Write a program that finds all critical links of a given computer network.
Input
The program reads sets of data from a text file. Each data set specifies the structure of a network and
has the format:
no of servers
server0 (no of direct connections) connected server … connected server
…
serverno of servers (no of direct connections) connected server … connected server
The first line contains a positive integer no of servers(possibly 0) which is the number of network
servers. The next no of servers lines, one for each server in the network, are randomly ordered and
show the way servers are connected. The line corresponding to serverk, 0 ≤ k ≤ no of servers − 1,
specifies the number of direct connections of serverk and the servers which are directly connected to
serverk. Servers are represented by integers from 0 to no of servers − 1. Input data are correct. The
first data set from sample input below corresponds to the network in figure 1, while the second data
set specifies an empty network.
Output
The result of the program is on standard output. For each data set the program prints the number of
critical links and the critical links, one link per line, starting from the beginning of the line, as shown
in the sample output below. The links are listed in ascending order according to their first element.
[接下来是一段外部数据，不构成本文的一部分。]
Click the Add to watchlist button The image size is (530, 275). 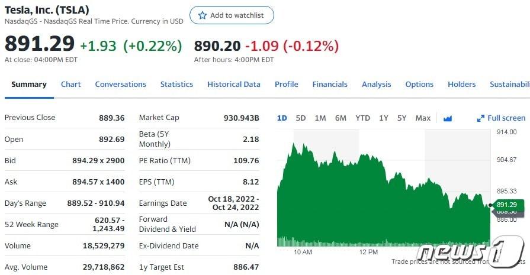coord(232,15)
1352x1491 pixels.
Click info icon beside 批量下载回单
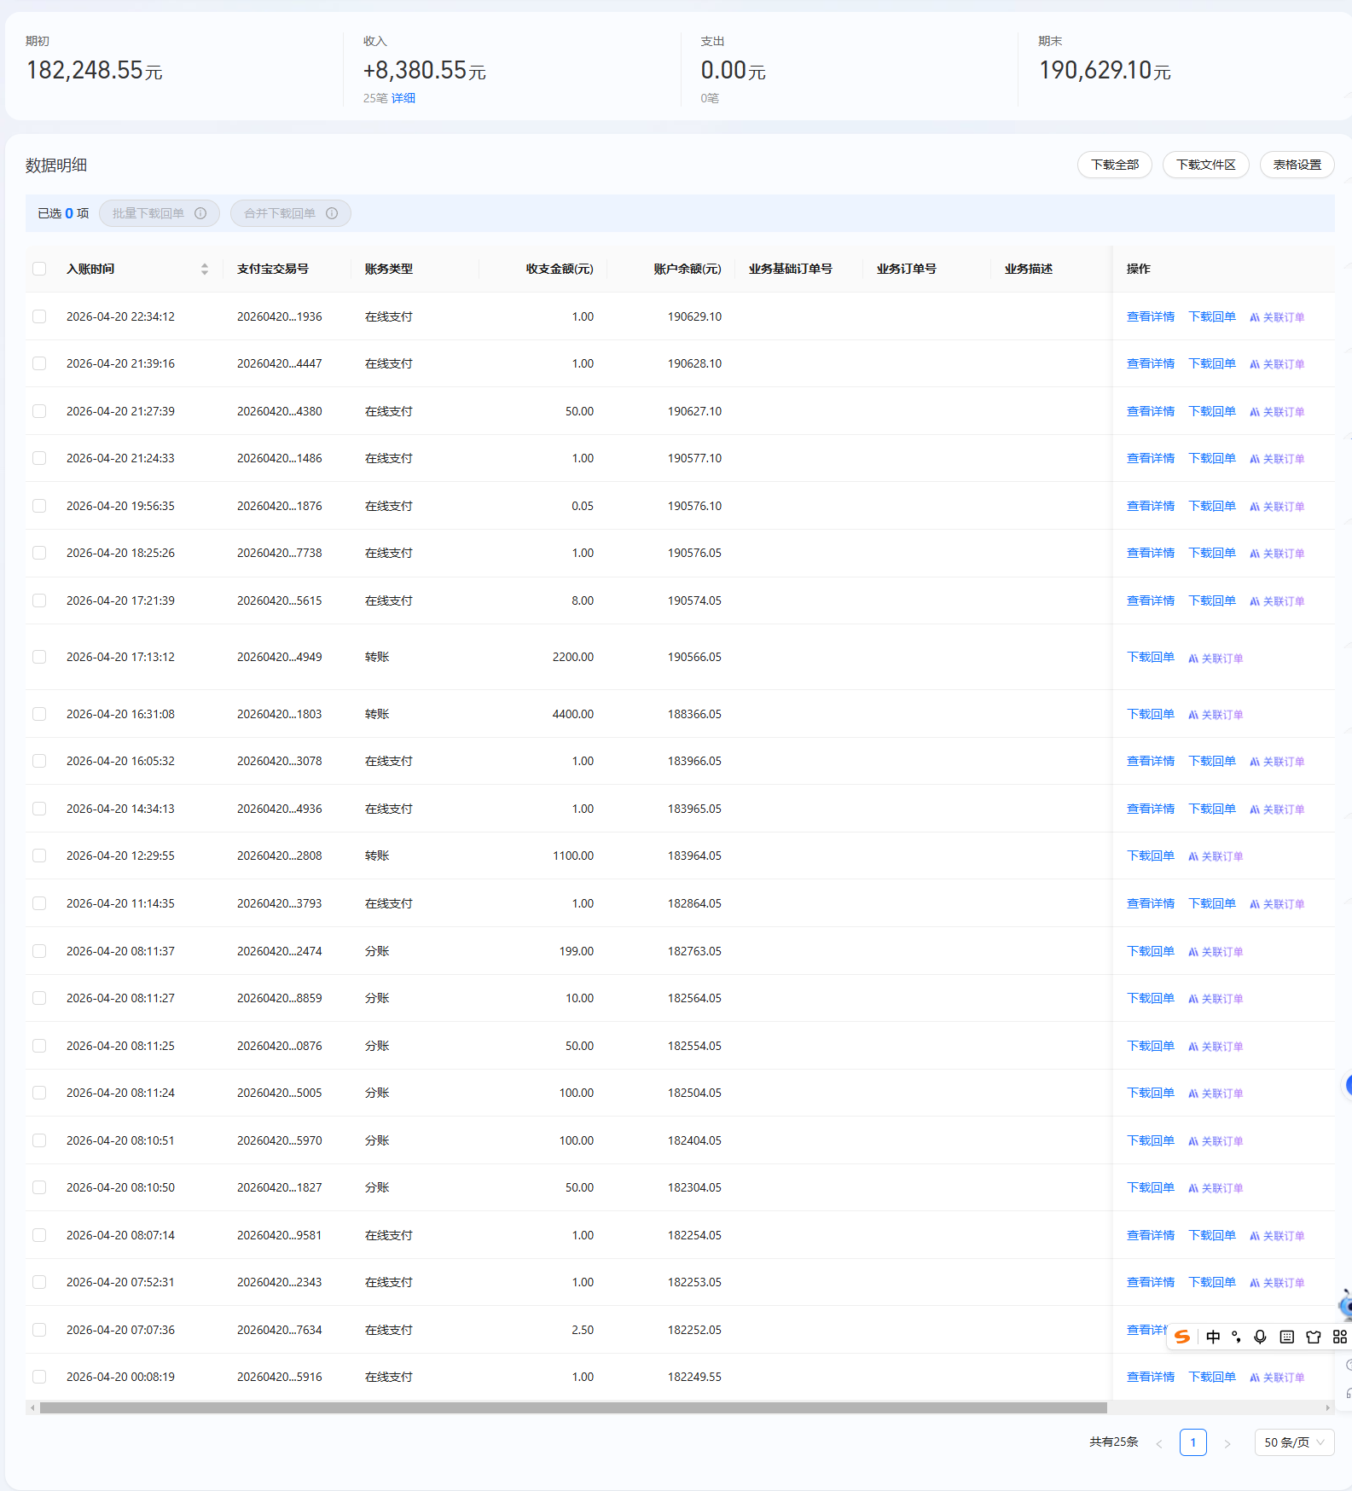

The output for the data set is followed by an empty line.
Sample Input
8
0 (1) 1
1 (3) 2 0 3
2 (2) 1 3
3 (3) 1 2 4
4 (1) 3
7 (1) 6
6 (1) 7
5 (0)
0
Sample Output
3 critical links
0 - 1
3 - 4
6 - 7
這裏寫代碼片0 critical links
#include <iostream>
#include <cstdio>
#include <cmath>
#include <cstring>
#include <algorithm>
#include <vector>
#define maxn 110
using namespace std;
int vis[maxn];
int dfn[maxn];
int low[maxn];
int s[maxn];
int pre[maxn];
int dfncnt=0;
int top=0;
int cnt=0;
int col[maxn];
int colcnt=0;
int head[maxn];
int ans=0;
int siz[maxn];
vector< pair<int,int> > oute;
struct node
{
int to,next;
}e[20010];
void tarjan(int x,int fx)
{
dfn[x]=++dfncnt;
low[x]=dfn[x];
pre[x]=fx;
int flag=0;
for(int i=head[x];i!=-1;i=e[i].next)
{
int to=e[i].to;
if(!dfn[to])
{
tarjan(to,x);
low[x]=min(low[x],low[to]);
}
else if(to!=fx)low[x]=min(low[x],dfn[to]);
}
}
void add(int a,int b)
{
e[cnt].to=b;
e[cnt].next=head[a];
head[a]=cnt++;
}
void init(int n)
{
memset(vis,0,sizeof(vis));
memset(s,0,sizeof(s));
memset(head,-1,sizeof(head));
memset(col,0,sizeof(col));
memset(dfn,0,sizeof(dfn));
memset(low,0,sizeof(low));
cnt=0;
top=0;
dfncnt=0;
colcnt=0;
ans=0;
}
int main()
{
int m,n;
int a,b;
char tmp;
while(scanf("%d",&n)==1)
{
init(n);
for(int i=0;i<n;i++)
{
scanf("%d (%d)",&a,&m);
for(int j=0;j<m;j++)
{
scanf("%d",&b);
add(a+1,b+1);
}
}
oute.clear();
bool flag=1;
for(int i=1;i<=n;i++)
{
if(!dfn[i])
tarjan(i,-1);
}
for(int i=1;i<=n;i++)
{
if(pre[i]==-1)continue;
if(dfn[pre[i]]<low[i])
{
ans++;
a=pre[i]-1;
b=i-1;
if(b<a)swap(a,b);
oute.push_back(make_pair(a,b));
}
}
printf("%d critical links\n",ans);
sort(oute.begin(),oute.end());
for(int i=0;i<oute.size();i++)
{
printf("%d - %d\n",oute[i].first,oute[i].second);
}
printf("\n");
}
return 0;
}